• **Data to use**
-=-=-
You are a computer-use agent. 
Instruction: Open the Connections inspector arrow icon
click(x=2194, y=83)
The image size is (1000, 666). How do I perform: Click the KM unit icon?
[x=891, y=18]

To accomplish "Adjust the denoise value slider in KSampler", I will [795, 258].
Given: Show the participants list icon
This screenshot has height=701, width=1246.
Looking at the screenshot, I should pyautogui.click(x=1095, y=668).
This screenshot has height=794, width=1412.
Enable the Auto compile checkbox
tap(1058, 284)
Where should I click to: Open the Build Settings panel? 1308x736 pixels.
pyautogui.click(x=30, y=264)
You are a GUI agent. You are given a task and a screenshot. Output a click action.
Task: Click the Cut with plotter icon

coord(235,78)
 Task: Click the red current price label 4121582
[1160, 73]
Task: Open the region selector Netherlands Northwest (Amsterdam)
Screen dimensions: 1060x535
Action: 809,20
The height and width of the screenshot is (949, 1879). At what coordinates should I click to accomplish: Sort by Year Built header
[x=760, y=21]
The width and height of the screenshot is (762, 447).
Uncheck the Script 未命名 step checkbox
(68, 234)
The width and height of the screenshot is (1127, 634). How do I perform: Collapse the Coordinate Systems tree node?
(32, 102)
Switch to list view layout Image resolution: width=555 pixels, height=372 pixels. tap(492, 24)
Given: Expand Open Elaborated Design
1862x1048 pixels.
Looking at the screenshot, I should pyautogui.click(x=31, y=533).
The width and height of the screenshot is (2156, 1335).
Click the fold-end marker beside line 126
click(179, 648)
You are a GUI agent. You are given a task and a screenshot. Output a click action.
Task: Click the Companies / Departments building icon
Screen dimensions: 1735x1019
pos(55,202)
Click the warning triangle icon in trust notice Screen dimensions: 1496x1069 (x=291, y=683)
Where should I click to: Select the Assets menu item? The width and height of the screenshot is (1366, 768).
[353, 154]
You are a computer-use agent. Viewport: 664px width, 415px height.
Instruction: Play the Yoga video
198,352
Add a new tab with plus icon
-=-=-
• **Problem statement**
Show every line in the records above that contains the word "computer".

• **Exercise solution**
You are a computer-use agent. 
You are a computer-use agent. Viewport: 664px width, 415px height.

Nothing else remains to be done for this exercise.